If South Carolina won’t take down the Confederate flag, a rising movement encourages Americans to deny its power the next best way: by burning it.
It is, perhaps, the most powerful symbolic gesture Americans can make, given that the flag still controversially flies over the capital city of Columbia.
“In that South Carolina will never willingly take down the flag, the time has come for opponents to exercise their First Amendment right to free speech and burn the Confederate flag—at the state Capitol in South Carolina, in front of the White House, in front of Fox News or maybe even outside the Grand Ol’ Opry,” writer Joe Lapointe argued in an op-ed for the Detroit Free Press.
This is far from the first call to burn the Stars ‘n bars. It was even the subject of an art project a month before the shooting, and of a 2010 campaign in which a handful of people around the country filmed themselves in the act, and there are similar YouTube videos from far earlier. But this swell may already be the largest to date.
Some people have already gotten started. On Saturday, two people burned the flag near Philadelphia’s Liberty Bell. “That flag, to us, says terrorism. It’s a slap in the face to those folks that were murdered,” one of them, Mannwell Glenn, told NBC10 after he did it. Others carried burned flags to a protest in Charleston. Further north, the Buffalo Anti-Racism Coalition held a burning ceremony Sunday.
It’s spreading online, too. Bloggers have created instructions on how to do it. And in perhaps the geekiest example to date, one intrepid Minecraft user figured out how to burn a giant one in the game.

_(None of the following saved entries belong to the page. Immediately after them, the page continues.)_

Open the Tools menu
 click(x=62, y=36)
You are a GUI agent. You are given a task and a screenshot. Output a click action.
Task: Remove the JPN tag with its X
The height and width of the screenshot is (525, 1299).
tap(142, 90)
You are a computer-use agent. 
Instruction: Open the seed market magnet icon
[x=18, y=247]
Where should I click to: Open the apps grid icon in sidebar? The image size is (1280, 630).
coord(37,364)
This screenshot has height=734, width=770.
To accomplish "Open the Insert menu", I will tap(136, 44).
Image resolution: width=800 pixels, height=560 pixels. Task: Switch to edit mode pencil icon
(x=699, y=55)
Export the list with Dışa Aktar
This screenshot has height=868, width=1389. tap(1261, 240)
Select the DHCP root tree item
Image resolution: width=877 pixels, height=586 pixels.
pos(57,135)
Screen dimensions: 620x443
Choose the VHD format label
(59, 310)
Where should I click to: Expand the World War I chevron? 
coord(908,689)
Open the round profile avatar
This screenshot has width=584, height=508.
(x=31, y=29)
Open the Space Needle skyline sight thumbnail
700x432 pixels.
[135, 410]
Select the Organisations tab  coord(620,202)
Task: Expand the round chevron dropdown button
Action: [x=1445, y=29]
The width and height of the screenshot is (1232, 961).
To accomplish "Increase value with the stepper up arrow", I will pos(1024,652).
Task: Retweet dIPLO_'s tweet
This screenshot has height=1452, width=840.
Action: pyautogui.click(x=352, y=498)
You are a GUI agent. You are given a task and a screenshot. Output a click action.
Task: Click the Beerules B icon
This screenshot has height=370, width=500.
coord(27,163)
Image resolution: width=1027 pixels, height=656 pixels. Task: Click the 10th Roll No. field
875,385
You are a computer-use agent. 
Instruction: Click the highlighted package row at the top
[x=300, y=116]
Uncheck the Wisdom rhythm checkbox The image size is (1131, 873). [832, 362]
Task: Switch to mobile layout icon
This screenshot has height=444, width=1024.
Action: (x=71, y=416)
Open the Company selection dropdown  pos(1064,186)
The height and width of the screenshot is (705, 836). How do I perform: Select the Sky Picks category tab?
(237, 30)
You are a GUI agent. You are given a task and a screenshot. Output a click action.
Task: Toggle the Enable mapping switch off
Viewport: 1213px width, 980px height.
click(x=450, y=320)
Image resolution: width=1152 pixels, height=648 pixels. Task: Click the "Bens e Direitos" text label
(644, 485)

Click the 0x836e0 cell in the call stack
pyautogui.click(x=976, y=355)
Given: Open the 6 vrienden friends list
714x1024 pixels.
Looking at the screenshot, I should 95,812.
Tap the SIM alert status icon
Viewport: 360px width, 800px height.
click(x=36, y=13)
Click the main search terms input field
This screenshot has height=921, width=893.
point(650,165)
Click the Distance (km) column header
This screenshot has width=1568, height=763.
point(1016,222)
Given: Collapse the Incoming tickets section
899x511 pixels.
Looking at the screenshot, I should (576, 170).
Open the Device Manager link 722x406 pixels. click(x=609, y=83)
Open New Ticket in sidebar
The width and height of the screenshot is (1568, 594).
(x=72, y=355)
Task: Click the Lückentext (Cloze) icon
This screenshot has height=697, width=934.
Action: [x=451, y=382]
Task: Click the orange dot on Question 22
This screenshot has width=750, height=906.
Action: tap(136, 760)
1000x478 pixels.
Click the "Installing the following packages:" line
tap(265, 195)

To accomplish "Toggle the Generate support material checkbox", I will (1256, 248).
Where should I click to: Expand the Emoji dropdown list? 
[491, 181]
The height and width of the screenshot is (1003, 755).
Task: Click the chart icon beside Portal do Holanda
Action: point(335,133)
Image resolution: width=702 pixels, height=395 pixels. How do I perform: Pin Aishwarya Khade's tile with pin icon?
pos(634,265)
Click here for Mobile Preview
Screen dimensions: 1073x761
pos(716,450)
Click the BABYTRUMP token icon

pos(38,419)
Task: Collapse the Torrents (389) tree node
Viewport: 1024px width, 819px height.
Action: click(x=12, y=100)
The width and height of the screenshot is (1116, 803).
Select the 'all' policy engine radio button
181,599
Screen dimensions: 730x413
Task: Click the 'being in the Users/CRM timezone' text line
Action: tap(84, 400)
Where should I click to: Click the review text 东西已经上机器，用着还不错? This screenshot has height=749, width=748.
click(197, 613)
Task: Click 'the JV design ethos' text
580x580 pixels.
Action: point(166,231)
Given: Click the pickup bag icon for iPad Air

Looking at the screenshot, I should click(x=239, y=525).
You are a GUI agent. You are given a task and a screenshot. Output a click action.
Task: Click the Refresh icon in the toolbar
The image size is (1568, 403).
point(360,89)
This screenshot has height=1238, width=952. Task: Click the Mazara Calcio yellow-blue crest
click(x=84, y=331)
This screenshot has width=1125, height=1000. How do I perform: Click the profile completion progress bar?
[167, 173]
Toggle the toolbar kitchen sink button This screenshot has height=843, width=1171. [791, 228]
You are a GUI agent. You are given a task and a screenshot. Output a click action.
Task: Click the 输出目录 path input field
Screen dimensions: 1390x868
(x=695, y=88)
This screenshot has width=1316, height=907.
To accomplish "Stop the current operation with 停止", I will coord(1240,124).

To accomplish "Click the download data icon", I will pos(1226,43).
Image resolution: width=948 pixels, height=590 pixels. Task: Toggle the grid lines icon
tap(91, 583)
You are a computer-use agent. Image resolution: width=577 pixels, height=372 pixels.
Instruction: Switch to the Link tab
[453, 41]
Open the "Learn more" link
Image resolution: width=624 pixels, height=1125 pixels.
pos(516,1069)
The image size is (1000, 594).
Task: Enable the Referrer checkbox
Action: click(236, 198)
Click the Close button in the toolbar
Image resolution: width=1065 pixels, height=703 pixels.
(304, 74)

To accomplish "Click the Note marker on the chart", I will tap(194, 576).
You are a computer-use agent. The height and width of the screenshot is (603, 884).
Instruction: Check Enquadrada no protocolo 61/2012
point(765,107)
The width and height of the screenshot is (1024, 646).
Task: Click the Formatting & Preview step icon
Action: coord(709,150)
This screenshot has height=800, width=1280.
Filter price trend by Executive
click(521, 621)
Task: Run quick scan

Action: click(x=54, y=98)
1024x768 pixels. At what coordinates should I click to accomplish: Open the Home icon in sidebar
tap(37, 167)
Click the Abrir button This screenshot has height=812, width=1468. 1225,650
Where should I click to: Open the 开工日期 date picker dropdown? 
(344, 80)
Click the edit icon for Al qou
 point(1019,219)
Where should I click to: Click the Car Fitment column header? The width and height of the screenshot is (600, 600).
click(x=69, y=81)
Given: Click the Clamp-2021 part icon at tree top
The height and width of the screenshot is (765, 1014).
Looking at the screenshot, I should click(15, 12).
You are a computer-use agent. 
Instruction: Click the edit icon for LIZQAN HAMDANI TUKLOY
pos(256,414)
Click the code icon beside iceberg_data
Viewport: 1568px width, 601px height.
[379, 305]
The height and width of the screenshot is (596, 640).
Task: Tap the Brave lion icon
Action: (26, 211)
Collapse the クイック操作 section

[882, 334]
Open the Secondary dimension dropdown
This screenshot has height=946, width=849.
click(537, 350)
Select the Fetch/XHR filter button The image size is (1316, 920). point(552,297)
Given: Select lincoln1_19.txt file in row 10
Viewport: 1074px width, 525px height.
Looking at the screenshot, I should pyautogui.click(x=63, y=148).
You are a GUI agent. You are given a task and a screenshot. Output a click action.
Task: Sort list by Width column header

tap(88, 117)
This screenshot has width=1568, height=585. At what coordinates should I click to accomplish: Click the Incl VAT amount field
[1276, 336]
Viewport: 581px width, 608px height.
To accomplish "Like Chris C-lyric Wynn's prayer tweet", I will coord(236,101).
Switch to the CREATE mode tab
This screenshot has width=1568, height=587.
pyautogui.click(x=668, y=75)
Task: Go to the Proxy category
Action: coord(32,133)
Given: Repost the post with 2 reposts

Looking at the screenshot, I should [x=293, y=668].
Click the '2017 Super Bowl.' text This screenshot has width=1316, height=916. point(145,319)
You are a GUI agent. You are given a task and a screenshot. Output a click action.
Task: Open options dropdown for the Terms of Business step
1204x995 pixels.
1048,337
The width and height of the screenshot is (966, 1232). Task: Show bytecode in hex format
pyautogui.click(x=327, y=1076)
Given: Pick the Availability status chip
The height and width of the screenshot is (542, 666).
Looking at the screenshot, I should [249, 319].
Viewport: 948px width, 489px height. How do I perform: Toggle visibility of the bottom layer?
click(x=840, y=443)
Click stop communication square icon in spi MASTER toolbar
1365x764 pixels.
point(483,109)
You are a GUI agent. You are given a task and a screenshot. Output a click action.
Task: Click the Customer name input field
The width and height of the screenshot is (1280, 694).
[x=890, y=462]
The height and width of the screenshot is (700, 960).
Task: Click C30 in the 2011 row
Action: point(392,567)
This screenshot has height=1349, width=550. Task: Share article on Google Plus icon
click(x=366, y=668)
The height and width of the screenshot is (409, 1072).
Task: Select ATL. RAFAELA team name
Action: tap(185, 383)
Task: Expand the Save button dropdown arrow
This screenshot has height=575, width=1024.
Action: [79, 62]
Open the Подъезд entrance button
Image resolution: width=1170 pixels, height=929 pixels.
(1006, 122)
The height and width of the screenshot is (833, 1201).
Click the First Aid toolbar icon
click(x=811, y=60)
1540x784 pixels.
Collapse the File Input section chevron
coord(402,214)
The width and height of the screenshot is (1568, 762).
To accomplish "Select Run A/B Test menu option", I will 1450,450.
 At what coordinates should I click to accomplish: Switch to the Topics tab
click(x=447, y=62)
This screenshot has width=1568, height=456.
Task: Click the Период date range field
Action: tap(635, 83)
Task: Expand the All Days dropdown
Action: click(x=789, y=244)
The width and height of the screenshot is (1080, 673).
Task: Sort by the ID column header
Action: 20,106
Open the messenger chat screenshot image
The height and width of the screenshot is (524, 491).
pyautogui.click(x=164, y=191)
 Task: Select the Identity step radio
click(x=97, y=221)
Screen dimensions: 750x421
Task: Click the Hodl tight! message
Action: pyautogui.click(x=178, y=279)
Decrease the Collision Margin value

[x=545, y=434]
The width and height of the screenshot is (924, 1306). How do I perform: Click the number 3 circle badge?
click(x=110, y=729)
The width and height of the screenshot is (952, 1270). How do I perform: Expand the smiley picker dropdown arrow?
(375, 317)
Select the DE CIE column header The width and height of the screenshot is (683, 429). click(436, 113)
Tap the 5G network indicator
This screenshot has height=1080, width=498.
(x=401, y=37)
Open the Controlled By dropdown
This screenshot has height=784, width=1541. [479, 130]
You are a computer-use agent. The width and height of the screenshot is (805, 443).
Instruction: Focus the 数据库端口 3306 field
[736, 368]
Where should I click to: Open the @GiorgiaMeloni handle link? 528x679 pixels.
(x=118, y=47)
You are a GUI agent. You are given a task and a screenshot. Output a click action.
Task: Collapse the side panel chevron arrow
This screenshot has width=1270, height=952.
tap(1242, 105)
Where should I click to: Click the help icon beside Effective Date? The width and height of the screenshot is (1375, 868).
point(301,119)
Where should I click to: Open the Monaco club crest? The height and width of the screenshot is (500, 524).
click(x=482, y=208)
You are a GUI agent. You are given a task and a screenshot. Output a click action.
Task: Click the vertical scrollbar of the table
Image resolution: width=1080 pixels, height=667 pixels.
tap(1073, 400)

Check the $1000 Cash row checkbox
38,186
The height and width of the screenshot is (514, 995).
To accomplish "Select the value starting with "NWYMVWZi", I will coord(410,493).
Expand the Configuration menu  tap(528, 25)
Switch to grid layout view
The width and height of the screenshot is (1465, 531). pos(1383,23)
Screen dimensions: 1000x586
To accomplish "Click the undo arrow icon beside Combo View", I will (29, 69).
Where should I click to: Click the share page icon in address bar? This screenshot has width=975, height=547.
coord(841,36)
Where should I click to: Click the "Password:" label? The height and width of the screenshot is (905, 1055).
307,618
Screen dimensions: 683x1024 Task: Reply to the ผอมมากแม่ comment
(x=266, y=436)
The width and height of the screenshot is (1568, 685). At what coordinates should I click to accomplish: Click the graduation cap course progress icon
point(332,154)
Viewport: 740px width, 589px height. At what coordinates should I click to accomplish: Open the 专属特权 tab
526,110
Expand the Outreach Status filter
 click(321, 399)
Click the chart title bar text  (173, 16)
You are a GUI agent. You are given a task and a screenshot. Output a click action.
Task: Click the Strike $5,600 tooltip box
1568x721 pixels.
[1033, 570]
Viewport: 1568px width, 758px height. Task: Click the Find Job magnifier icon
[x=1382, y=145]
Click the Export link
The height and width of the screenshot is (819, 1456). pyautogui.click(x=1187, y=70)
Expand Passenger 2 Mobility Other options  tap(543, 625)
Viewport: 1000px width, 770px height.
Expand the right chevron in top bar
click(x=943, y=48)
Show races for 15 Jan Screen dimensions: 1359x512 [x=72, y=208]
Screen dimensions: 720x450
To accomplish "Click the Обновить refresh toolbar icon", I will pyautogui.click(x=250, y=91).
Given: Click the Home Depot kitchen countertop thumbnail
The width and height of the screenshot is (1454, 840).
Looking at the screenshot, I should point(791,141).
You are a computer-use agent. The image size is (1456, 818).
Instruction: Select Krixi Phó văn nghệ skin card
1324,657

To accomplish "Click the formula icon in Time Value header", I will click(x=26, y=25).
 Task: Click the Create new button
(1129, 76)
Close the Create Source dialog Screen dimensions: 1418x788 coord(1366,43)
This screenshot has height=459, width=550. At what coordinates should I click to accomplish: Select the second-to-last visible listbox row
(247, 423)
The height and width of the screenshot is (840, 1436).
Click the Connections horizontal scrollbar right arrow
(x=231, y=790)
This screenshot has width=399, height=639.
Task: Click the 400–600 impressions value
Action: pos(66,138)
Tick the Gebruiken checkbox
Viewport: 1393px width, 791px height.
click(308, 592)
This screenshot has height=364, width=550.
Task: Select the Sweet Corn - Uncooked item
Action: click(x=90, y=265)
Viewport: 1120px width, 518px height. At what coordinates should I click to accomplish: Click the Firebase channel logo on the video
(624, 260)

It’s even found new life as a variant on the Most Interesting Man in the World image macro:
Curious of the legality of participating? Provided you’re not violating other laws like starting a fire in a public place, the Supreme Court has ruled that protesting by burning the American flag is protected by the Constitution. So you can be damn sure that burning a symbol of a 150-year-old insurrection movement is within your rights.